Collected data entries:
--- START ---
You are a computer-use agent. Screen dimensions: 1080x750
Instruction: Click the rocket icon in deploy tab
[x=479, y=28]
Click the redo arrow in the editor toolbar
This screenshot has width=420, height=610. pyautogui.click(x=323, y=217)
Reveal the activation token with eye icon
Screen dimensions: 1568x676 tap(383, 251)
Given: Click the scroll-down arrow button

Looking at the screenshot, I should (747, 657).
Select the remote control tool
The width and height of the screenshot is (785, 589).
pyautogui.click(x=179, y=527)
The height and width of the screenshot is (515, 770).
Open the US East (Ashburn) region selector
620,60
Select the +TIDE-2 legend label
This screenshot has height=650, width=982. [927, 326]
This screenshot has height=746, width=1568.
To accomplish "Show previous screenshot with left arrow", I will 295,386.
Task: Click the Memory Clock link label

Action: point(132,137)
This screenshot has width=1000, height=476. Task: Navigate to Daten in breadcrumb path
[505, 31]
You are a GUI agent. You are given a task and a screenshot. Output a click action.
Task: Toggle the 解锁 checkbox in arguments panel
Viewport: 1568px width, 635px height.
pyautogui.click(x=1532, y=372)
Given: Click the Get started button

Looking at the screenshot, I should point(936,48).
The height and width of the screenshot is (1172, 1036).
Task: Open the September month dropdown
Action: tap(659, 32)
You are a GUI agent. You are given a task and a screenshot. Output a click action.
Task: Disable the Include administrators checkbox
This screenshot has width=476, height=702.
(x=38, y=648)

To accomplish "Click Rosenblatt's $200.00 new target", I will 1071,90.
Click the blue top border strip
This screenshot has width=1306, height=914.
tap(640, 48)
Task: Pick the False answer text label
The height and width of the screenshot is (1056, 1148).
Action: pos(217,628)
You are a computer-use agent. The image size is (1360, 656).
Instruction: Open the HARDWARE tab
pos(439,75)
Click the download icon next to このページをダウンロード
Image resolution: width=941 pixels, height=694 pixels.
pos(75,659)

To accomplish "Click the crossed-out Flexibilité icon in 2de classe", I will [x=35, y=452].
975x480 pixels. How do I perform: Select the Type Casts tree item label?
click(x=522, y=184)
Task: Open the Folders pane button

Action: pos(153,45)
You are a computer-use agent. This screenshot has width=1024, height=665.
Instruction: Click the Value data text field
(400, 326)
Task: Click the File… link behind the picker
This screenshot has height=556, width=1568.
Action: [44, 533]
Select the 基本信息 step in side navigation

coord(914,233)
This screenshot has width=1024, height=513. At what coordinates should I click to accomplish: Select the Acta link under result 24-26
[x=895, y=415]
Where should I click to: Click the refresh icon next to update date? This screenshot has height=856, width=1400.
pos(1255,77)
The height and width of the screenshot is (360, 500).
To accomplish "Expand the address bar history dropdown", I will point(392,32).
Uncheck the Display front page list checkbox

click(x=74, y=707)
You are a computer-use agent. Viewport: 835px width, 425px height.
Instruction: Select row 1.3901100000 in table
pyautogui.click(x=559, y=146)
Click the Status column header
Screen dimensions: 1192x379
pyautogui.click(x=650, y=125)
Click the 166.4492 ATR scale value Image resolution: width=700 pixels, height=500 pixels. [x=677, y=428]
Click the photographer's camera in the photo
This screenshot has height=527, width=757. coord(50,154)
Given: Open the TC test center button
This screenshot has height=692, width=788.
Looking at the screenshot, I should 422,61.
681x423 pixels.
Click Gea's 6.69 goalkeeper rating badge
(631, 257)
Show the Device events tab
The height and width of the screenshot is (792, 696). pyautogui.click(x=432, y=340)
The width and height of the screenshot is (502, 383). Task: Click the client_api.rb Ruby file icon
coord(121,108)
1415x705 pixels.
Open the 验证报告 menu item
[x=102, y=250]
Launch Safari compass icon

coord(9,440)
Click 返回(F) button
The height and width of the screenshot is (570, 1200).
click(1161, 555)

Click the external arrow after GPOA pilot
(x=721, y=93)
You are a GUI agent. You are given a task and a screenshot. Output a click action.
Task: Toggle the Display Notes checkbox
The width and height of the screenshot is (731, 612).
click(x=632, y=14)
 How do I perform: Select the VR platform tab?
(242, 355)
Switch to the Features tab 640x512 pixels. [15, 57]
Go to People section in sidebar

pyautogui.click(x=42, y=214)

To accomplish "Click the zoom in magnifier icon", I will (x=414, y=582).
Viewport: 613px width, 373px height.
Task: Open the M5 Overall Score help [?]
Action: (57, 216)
--- END ---
All of the lines above are to be restated word for word.

You are a computer-use agent. Screen dimensions: 1080x750
Instruction: Click the rocket icon in deploy tab
[x=479, y=28]
Click the redo arrow in the editor toolbar
This screenshot has width=420, height=610. pyautogui.click(x=323, y=217)
Reveal the activation token with eye icon
Screen dimensions: 1568x676 tap(383, 251)
Given: Click the scroll-down arrow button

Looking at the screenshot, I should (747, 657).
Select the remote control tool
The width and height of the screenshot is (785, 589).
pyautogui.click(x=179, y=527)
The height and width of the screenshot is (515, 770).
Open the US East (Ashburn) region selector
620,60
Select the +TIDE-2 legend label
This screenshot has height=650, width=982. [927, 326]
This screenshot has height=746, width=1568.
To accomplish "Show previous screenshot with left arrow", I will 295,386.
Task: Click the Memory Clock link label

Action: point(132,137)
This screenshot has width=1000, height=476. Task: Navigate to Daten in breadcrumb path
[505, 31]
You are a GUI agent. You are given a task and a screenshot. Output a click action.
Task: Toggle the 解锁 checkbox in arguments panel
Viewport: 1568px width, 635px height.
pyautogui.click(x=1532, y=372)
Given: Click the Get started button

Looking at the screenshot, I should point(936,48).
The height and width of the screenshot is (1172, 1036).
Task: Open the September month dropdown
Action: tap(659, 32)
You are a GUI agent. You are given a task and a screenshot. Output a click action.
Task: Disable the Include administrators checkbox
This screenshot has width=476, height=702.
(x=38, y=648)

To accomplish "Click Rosenblatt's $200.00 new target", I will 1071,90.
Click the blue top border strip
This screenshot has width=1306, height=914.
tap(640, 48)
Task: Pick the False answer text label
The height and width of the screenshot is (1056, 1148).
Action: pos(217,628)
You are a computer-use agent. The image size is (1360, 656).
Instruction: Open the HARDWARE tab
pos(439,75)
Click the download icon next to このページをダウンロード
Image resolution: width=941 pixels, height=694 pixels.
pos(75,659)

To accomplish "Click the crossed-out Flexibilité icon in 2de classe", I will [x=35, y=452].
975x480 pixels. How do I perform: Select the Type Casts tree item label?
click(x=522, y=184)
Task: Open the Folders pane button

Action: pos(153,45)
You are a computer-use agent. This screenshot has width=1024, height=665.
Instruction: Click the Value data text field
(400, 326)
Task: Click the File… link behind the picker
This screenshot has height=556, width=1568.
Action: [44, 533]
Select the 基本信息 step in side navigation

coord(914,233)
This screenshot has width=1024, height=513. At what coordinates should I click to accomplish: Select the Acta link under result 24-26
[x=895, y=415]
Where should I click to: Click the refresh icon next to update date? This screenshot has height=856, width=1400.
pos(1255,77)
The height and width of the screenshot is (360, 500).
To accomplish "Expand the address bar history dropdown", I will point(392,32).
Uncheck the Display front page list checkbox

click(x=74, y=707)
You are a computer-use agent. Viewport: 835px width, 425px height.
Instruction: Select row 1.3901100000 in table
pyautogui.click(x=559, y=146)
Click the Status column header
Screen dimensions: 1192x379
pyautogui.click(x=650, y=125)
Click the 166.4492 ATR scale value Image resolution: width=700 pixels, height=500 pixels. [x=677, y=428]
Click the photographer's camera in the photo
This screenshot has height=527, width=757. coord(50,154)
Given: Open the TC test center button
This screenshot has height=692, width=788.
Looking at the screenshot, I should 422,61.
681x423 pixels.
Click Gea's 6.69 goalkeeper rating badge
(631, 257)
Show the Device events tab
The height and width of the screenshot is (792, 696). pyautogui.click(x=432, y=340)
The width and height of the screenshot is (502, 383). Task: Click the client_api.rb Ruby file icon
coord(121,108)
1415x705 pixels.
Open the 验证报告 menu item
[x=102, y=250]
Launch Safari compass icon

coord(9,440)
Click 返回(F) button
The height and width of the screenshot is (570, 1200).
click(1161, 555)

Click the external arrow after GPOA pilot
(x=721, y=93)
You are a GUI agent. You are given a task and a screenshot. Output a click action.
Task: Toggle the Display Notes checkbox
The width and height of the screenshot is (731, 612).
click(x=632, y=14)
 How do I perform: Select the VR platform tab?
(242, 355)
Switch to the Features tab 640x512 pixels. [15, 57]
Go to People section in sidebar

pyautogui.click(x=42, y=214)

To accomplish "Click the zoom in magnifier icon", I will (x=414, y=582).
Viewport: 613px width, 373px height.
Task: Open the M5 Overall Score help [?]
Action: (57, 216)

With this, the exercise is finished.